Quote"And because at the very outset there is a rock in the path and she is overwhelmed by a storm of censure, for having forsaken her first husband and having taken a second, I will not praise her for her conversion till I have first cleared her of this charge. So terrible then were the faults imputed to her former husband that not even a prostitute or a common slave could have put up with them. If I were to recount them, I should undo the heroism of the wife who chose to bear the blame of a separation rather than to blacken the character and expose the stains of him who was one body with her. I will only urge this one plea which is sufficient to exonerate a chaste matron and a Christian woman. The Lord has given commandment that a wife must not be put away except it be for fornication, and that, if put away, she must remain unmarried. Now a commandment which is given to men logically applies to women also. For it cannot be that, while an adulterous wife is to be put away, an incontinent husband is to be retained. The apostle says: he which is joined to an harlot is one body. Therefore she also who is joined to a whoremonger and unchaste person is made one body with him. The laws of Cæsar are different, it is true, from the laws of Christ: Papinianus commands one thing; our own Paul another. Earthly laws give a free rein to the unchastity of men, merely condemning seduction and adultery; lust is allowed to range unrestrained among brothels and slave girls, as if the guilt were constituted by the rank of the person assailed and not by the purpose of the assailant. But with us Christians what is unlawful for women is equally unlawful for men, and as both serve the same God both are bound by the same obligations. Fabiola then has put away — they are quite right — a husband that was a sinner, guilty of this and that crime, sins— I have almost mentioned their names (i.e. adultery/fornication)— with which the whole neighbourhood resounded but which the wife alone refused to disclose"

he goes on

Quote"If however it is made a charge against her that after repudiating her husband she did not continue unmarried, I readily admit this to have been a fault, but at the same time declare that it may have been a case of necessity. It is better, the apostle tells us, to marry than to burn. She was quite a young woman, she was not able to continue in widowhood. In the words of the apostle she saw another law in her members warring against the law of her mind;  she felt herself dragged in chains as a captive towards the indulgences of wedlock. Therefore she thought it better openly to confess her weakness and to accept the semblance of an unhappy marriage than, with the name of a monogamist, to ply the trade of a courtesan. The same apostle wills that the younger widows should marry, bear children, and give no occasion to the adversary to speak reproachfully. And he at once goes on to explain his wish: for some are already turned aside after Satan.  Fabiola therefore was fully persuaded in her own mind: she thought she had acted legitimately in putting away her husband, and that when she had done so she was free to marry again. She did not know that the rigor of the gospel takes away from women all pretexts for re-marriage so long as their former husbands are alive; and not knowing this, though she contrived to evade other assaults of the devil, she at this point unwittingly exposed herself to a wound from him."

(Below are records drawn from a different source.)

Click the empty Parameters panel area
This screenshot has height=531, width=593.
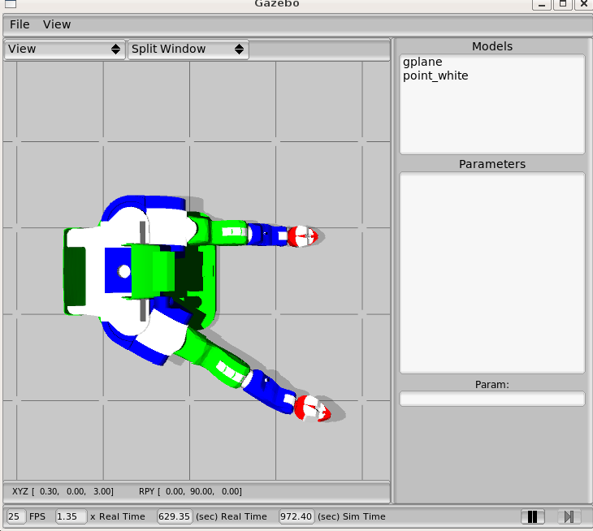coord(491,272)
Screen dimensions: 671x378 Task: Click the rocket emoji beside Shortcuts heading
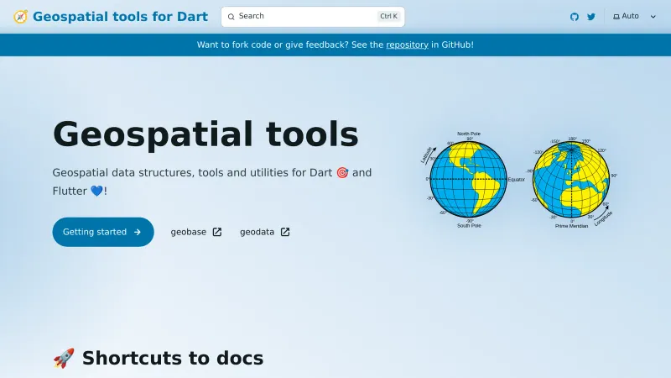tap(64, 359)
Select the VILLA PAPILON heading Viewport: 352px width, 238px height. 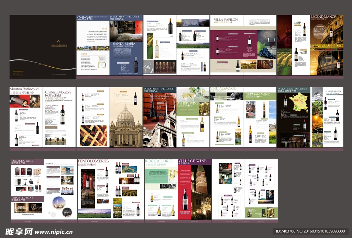(226, 20)
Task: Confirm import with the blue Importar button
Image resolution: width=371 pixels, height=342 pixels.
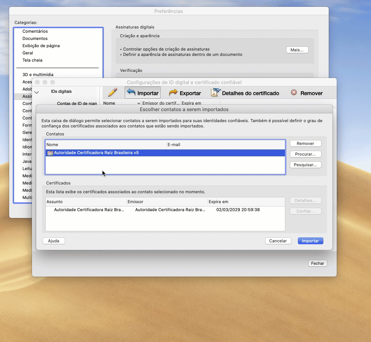Action: pos(310,241)
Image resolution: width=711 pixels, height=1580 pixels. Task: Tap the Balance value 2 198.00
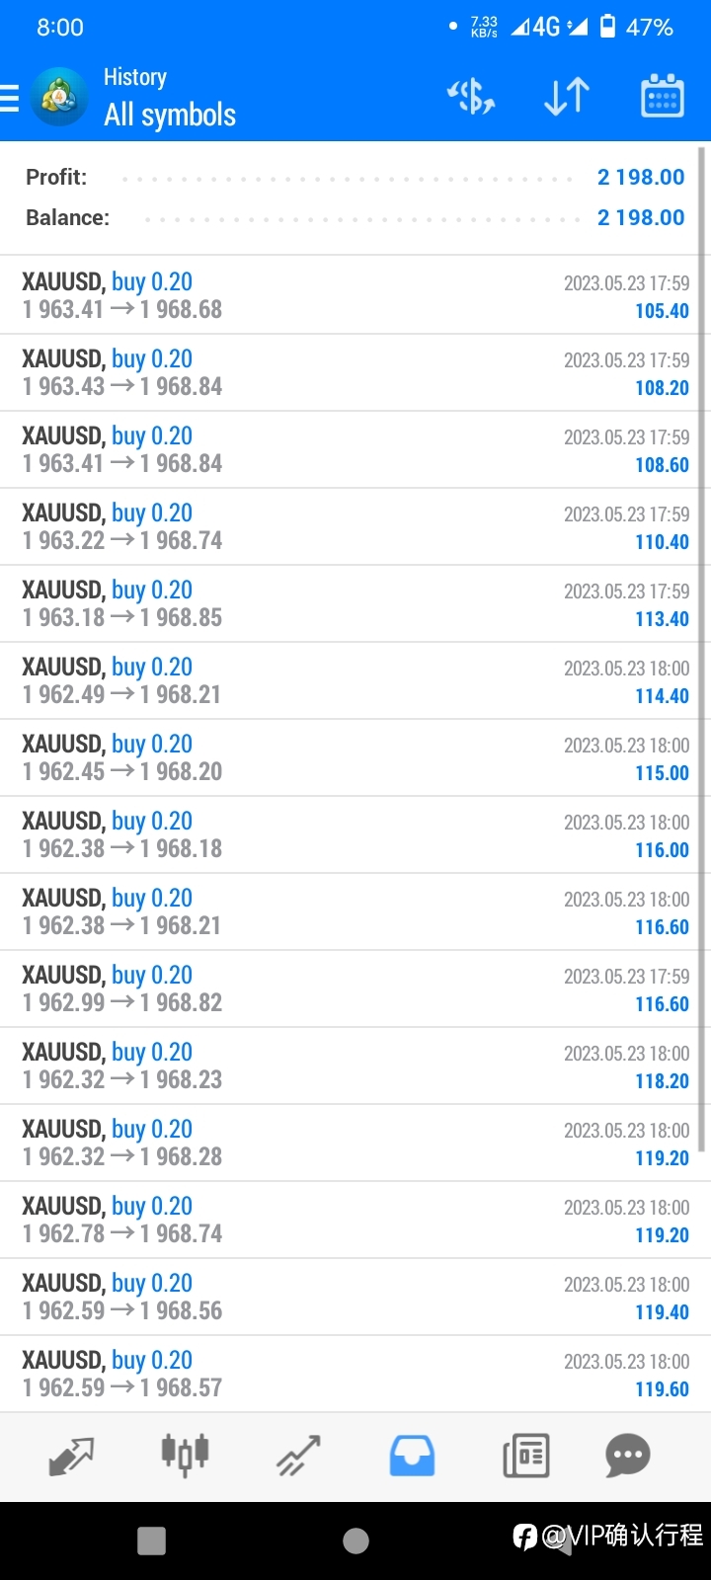point(641,217)
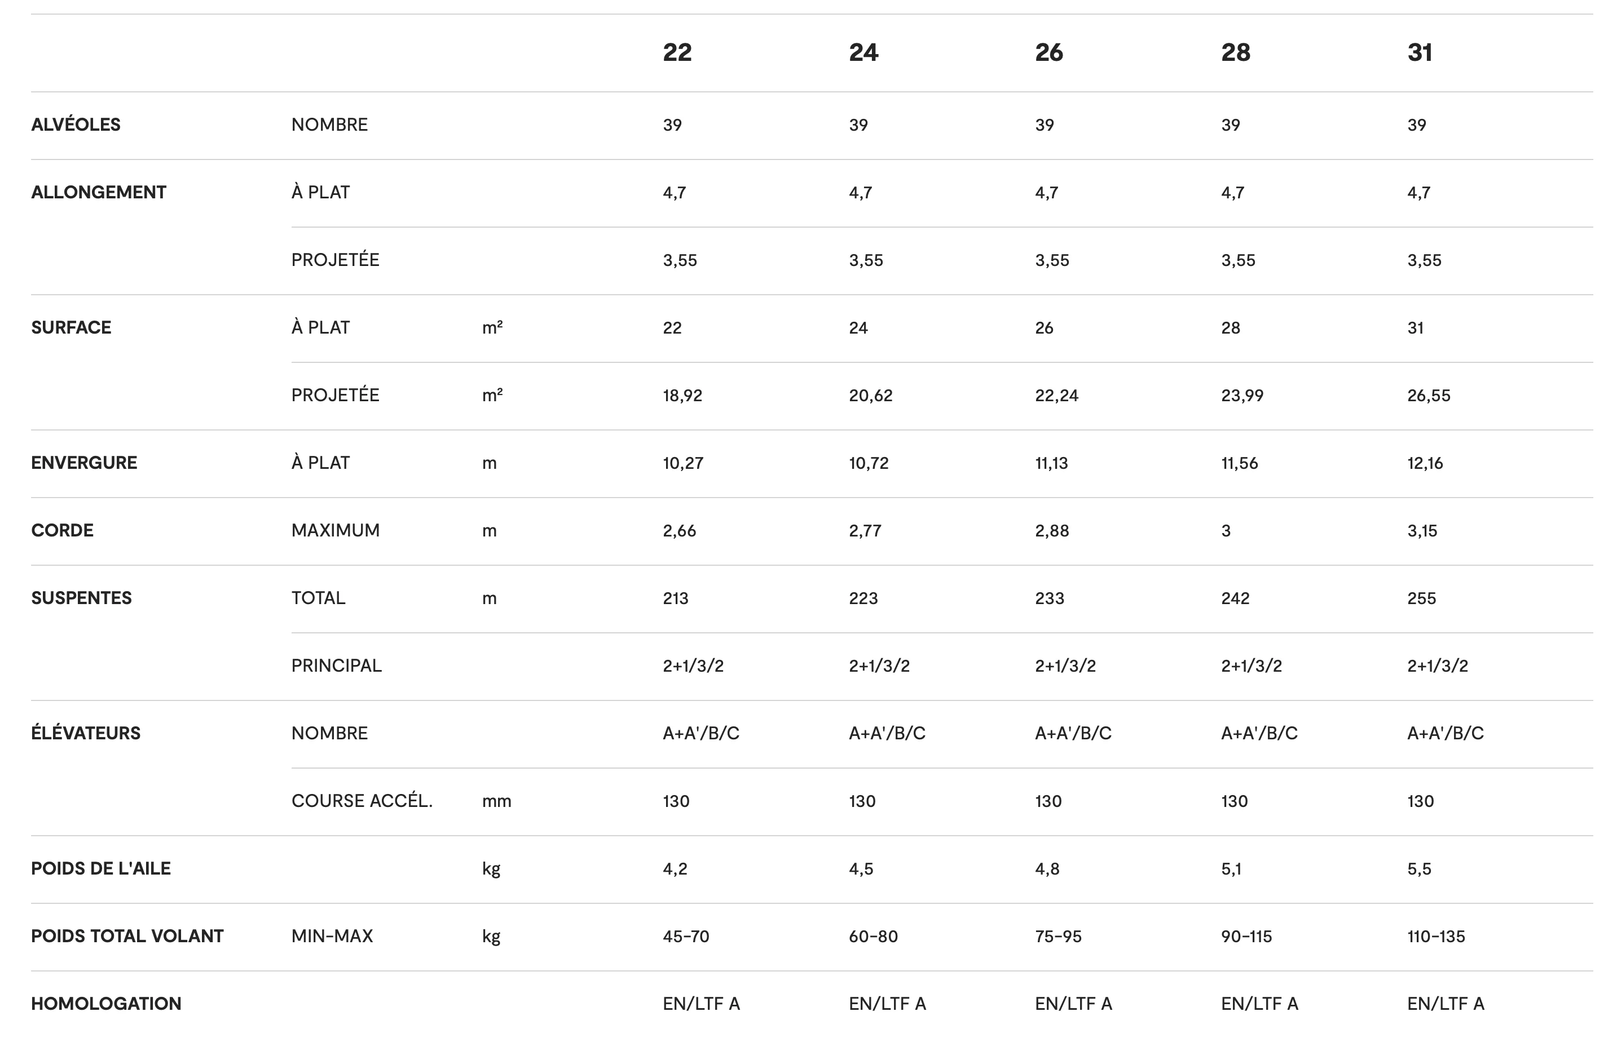Select the POIDS TOTAL VOLANT label

127,936
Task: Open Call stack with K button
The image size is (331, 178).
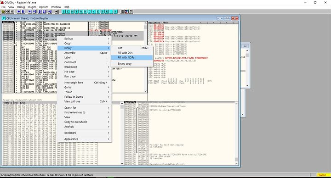Action: click(98, 11)
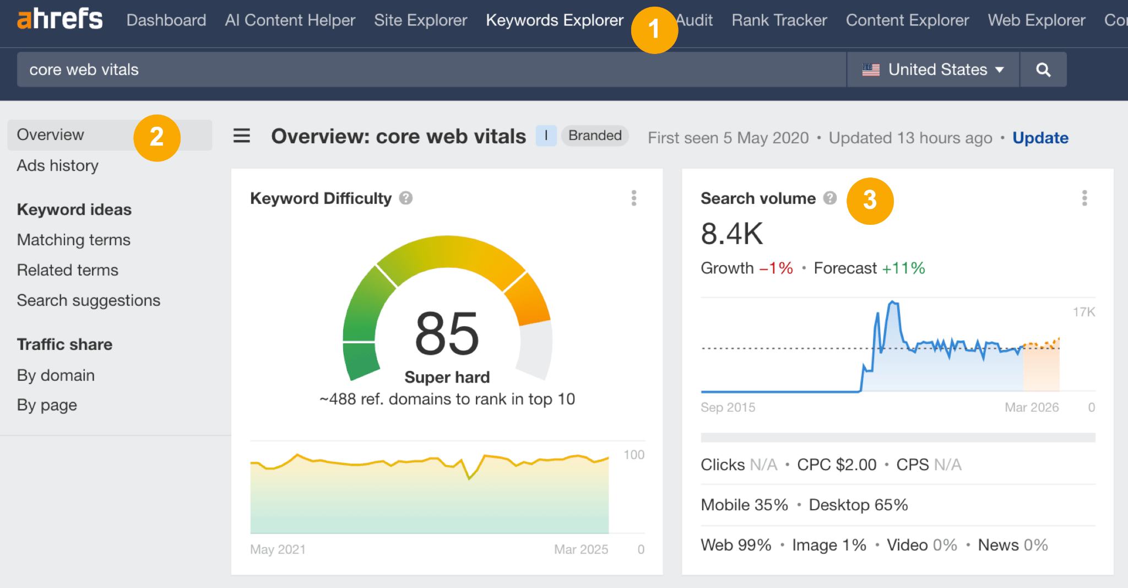
Task: Click the Update link
Action: pos(1040,138)
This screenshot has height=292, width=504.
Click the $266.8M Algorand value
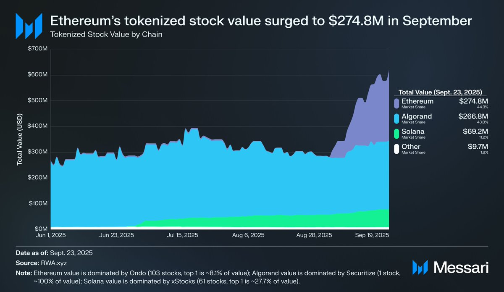click(474, 116)
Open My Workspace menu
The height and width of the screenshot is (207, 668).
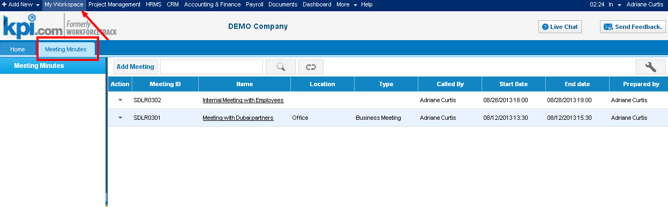click(x=64, y=4)
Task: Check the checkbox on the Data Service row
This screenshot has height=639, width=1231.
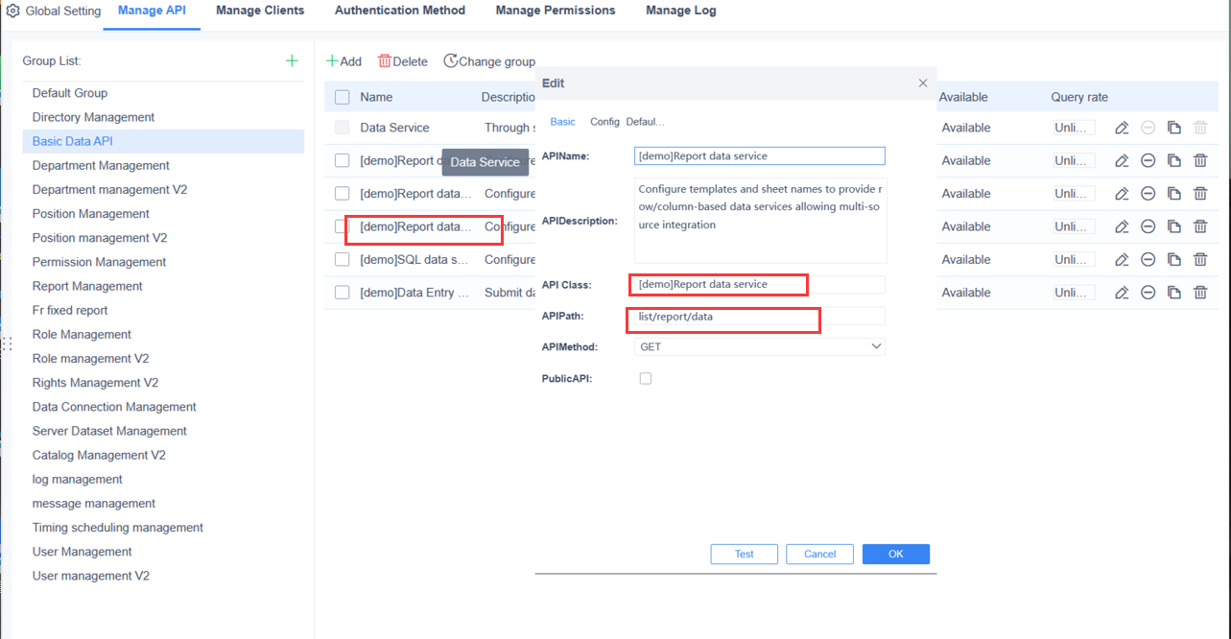Action: [x=342, y=127]
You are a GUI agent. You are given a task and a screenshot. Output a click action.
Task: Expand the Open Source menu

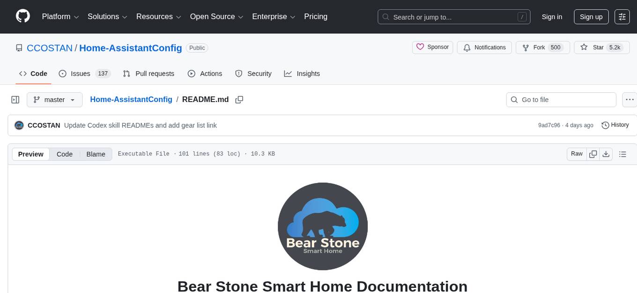pos(216,16)
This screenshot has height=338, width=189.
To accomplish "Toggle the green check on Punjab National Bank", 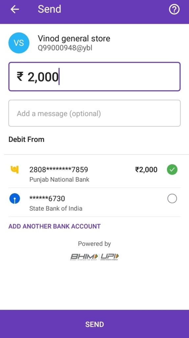I will [172, 170].
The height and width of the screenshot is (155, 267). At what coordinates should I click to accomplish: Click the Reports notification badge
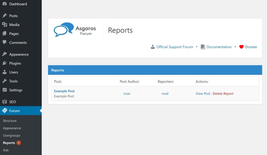18,143
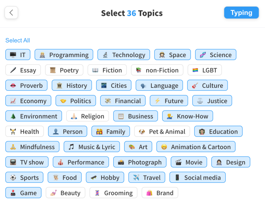
Task: Click the back arrow icon
Action: click(11, 13)
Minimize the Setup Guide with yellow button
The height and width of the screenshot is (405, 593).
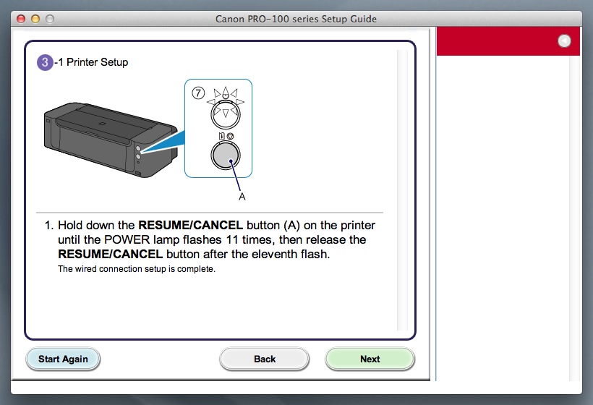35,19
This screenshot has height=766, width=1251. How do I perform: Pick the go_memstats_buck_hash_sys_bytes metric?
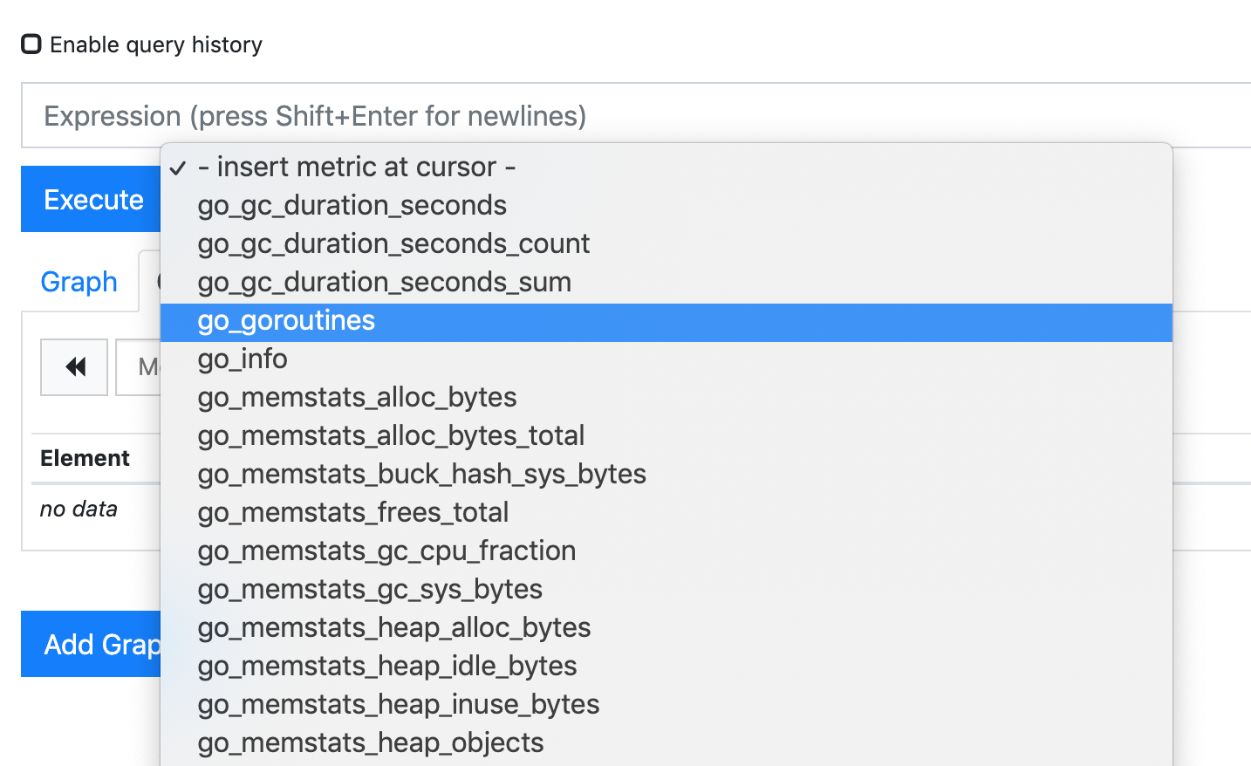[422, 474]
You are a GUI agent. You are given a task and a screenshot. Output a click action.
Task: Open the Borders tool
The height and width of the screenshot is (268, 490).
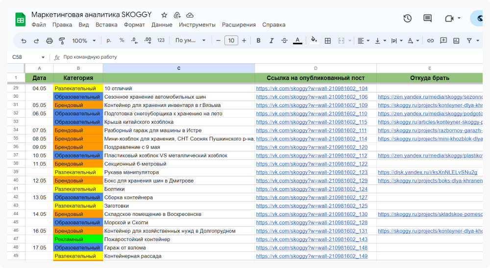(328, 41)
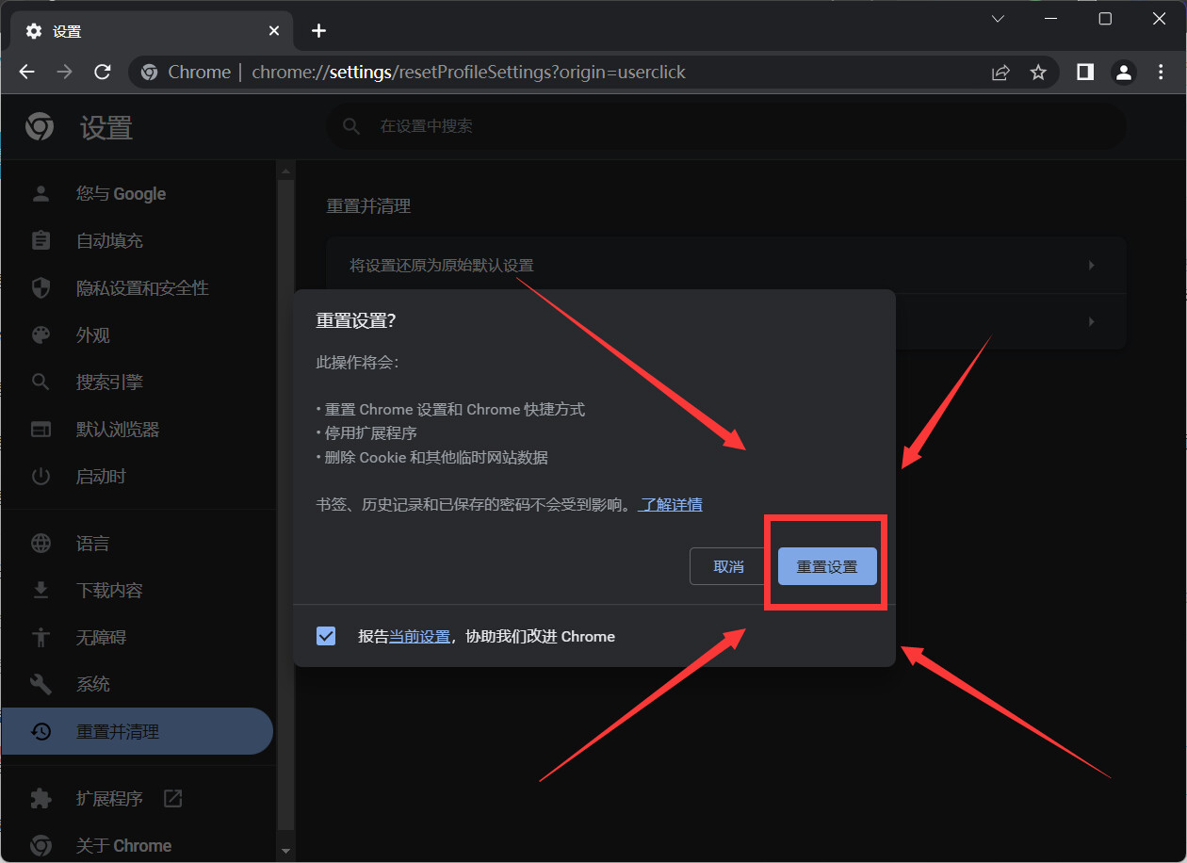Select the 外观 appearance icon in sidebar
The image size is (1187, 863).
(x=41, y=334)
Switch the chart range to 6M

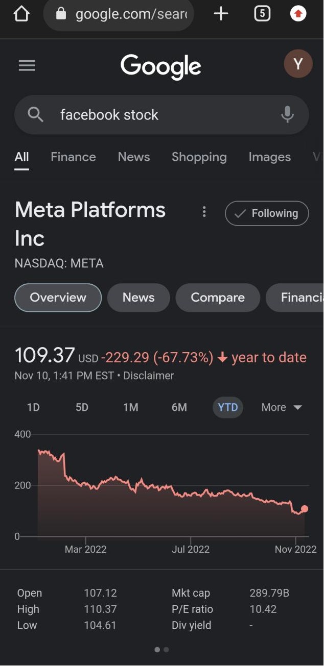(x=179, y=407)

Remember this woman is a saint.

christulsa

Quote from: Kreuzritter on December 04, 2019, 08:03:08 AM
Quote from: christulsa on December 03, 2019, 07:58:57 PMIt's as plain as the fact that marriage validly contracted, even according to the Natural Law, is absolutely indissoluble except by death.  Reason alone proves that.

Let's see you "prove" it then.

1. The pope's have taught that marriage is of the natural law, including its permanence and indissolubility, of course if you are a member of this forum who is doubting the Catholic faith you wouldn't accept this "proof from church authority."  Usually for Catholics, proof in a theological argument begins with the authority.

2. Children by nature need two parents committed for life, to each other and to them, for the good of their soul, the family which is the foundation of society, and for social order.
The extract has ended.